I take a brief exhale and relate the story of Talousla Karr.
He pulls a scalpel from a plastic pouch.
“This planet has lived so long in its own isolation that there is about to be a rude awakening,” he mutters. “Whether that awakening is for Tao or the rest of the Fracture remains to be seen. Your father allowed this?” the dark shaman asks.
“What do you mean?”
“Your culture has very strong feelings regarding artificial enhancement. Genetic engineering is outlawed. You throw defective babes out with yesterday’s refuse rather than fix them. It is curious your father allowed you to be experimented on.”
“What are you suggesting?” I play the fool, but I’ve asked the same myself over the years.

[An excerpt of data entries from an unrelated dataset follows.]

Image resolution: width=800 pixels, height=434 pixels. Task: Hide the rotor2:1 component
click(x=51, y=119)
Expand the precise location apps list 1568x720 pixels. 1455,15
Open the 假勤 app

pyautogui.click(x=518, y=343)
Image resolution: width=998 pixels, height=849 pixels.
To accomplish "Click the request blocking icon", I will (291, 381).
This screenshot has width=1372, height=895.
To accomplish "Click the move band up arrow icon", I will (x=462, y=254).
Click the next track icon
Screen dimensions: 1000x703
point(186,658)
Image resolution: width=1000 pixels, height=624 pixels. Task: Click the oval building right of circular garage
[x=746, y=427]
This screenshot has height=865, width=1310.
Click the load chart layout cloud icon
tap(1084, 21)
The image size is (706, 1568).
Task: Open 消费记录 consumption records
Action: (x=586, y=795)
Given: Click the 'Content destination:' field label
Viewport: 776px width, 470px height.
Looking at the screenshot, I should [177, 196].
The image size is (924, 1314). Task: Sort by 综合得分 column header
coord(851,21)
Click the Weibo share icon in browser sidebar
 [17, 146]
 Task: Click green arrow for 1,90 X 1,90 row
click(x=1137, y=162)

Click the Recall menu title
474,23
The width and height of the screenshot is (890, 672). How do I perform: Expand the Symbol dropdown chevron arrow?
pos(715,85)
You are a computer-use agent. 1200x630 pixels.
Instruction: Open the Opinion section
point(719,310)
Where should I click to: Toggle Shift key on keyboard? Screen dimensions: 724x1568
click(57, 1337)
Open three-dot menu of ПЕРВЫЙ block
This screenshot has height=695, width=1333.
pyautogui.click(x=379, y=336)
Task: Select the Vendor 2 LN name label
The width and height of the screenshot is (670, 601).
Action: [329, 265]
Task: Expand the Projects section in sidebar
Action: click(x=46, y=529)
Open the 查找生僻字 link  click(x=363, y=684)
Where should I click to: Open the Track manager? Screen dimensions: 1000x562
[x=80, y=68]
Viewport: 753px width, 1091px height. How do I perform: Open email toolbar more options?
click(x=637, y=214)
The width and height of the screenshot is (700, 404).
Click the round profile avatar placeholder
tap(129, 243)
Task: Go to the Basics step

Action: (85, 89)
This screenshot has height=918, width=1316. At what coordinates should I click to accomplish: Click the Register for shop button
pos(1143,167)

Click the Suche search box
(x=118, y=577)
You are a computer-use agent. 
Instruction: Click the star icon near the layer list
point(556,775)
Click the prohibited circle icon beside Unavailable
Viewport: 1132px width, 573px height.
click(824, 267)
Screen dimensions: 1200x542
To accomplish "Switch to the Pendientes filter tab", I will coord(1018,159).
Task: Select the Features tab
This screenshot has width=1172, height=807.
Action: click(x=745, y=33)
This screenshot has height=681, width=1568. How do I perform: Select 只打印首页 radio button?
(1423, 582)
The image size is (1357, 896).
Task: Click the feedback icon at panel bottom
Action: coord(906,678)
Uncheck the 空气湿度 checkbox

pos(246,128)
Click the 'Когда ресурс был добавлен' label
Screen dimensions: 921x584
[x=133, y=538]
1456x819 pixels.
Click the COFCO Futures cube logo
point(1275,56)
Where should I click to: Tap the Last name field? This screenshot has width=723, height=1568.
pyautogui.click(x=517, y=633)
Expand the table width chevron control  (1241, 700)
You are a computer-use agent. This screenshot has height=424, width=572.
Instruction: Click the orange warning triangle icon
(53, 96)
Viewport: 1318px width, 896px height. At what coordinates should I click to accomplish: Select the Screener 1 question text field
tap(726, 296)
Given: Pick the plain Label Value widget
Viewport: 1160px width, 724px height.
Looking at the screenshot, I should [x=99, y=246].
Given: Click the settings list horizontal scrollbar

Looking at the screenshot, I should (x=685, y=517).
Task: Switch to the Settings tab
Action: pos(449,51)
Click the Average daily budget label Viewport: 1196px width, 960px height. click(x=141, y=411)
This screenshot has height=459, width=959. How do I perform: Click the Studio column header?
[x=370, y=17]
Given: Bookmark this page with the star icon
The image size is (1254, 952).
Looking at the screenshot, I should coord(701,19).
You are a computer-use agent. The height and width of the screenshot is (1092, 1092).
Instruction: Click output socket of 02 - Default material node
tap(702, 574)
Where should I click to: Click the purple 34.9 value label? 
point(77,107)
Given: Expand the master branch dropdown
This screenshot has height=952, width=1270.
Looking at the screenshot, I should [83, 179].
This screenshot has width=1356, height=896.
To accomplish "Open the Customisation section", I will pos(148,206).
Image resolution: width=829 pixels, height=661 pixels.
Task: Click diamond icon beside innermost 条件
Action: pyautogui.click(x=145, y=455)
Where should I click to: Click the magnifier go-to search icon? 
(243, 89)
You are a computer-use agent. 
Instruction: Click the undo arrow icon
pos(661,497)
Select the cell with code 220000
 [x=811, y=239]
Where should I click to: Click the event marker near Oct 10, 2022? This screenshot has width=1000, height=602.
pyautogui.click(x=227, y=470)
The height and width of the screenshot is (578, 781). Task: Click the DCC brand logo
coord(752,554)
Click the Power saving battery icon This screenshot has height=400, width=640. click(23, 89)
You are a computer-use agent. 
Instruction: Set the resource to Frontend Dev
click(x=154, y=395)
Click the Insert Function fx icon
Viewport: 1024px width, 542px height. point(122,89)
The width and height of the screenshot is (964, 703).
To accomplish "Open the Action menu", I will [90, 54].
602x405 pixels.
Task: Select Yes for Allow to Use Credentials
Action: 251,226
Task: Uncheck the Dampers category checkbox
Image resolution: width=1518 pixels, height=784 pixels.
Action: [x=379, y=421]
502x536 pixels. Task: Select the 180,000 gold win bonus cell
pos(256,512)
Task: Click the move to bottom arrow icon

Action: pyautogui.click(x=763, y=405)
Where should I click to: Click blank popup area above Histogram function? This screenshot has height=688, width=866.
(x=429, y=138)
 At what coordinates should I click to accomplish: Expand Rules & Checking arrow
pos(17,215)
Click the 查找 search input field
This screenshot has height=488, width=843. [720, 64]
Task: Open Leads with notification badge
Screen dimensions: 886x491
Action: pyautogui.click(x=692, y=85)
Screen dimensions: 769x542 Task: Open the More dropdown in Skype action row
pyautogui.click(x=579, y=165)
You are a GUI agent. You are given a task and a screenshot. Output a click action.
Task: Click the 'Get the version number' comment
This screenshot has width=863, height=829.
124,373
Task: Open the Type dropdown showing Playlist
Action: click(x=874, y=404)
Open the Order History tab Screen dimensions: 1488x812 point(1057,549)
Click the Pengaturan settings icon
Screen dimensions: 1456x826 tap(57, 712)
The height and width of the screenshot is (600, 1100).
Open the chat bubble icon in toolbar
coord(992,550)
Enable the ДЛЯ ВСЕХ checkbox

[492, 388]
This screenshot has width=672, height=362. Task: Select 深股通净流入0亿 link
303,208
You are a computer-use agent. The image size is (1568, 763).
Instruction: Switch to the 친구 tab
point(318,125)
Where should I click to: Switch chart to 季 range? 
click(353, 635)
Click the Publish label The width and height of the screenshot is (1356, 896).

He let me live on purpose. Why?
“I’m suggesting you cut yourself and take a scraping of bone so that I may heal this Picker’s leg.” He hands me the scalpel. “Your enhancements still allow you to feel pain?”
“Acutely,” I respond.
I slowly bring the blade to the skin when a thought occurs. I’ve told him my secret. It’s time to expose his.
“Perhaps you should do that thing with your hands,” I suggest wryly.
His hand lashes out quick as lightning. He jams a finger into my hip. Electric pain shoots through my legs.
“By the twisted star!” I gasp.
“There are meridians throughout the body. They are like music. If one hears the sound, he may pinch off the melody or change its pattern. Do not move,” he instructs. He guides my hand, holding the scalpel, and slices into the skin. Rivulets of blood flow. My eyes widen. I feel nothing!
“A man can divert the music or turn it off or on. He can immobilize. He can heal . . .”
His cold dark fingers peel back the skin of my shin. I want to scream at the grisly sight, but there is no pain. It’s as if my leg isn’t there at all.
“Or he may kill,” he finishes mysteriously.
“That’s how you healed Toshi, how you performed surgery on me without anesthesia!” I realize.
“It takes decades to learn, a lifetime to master. The ancients called it the Dim Mak. The death touch,” he says.
“It’s how you killed Snaggletooth,” I say.
He takes a small bone saw from his pile of tools. “Legend says some masters could perform Dim Mak with the sound of their voice.”
“Is that possible?” I ask.
He shaves a sliver of my tibia and places the specimen in a jar. He expertly sets the muscles and flesh back into place and sutures the wound shut. “Anything is possible.”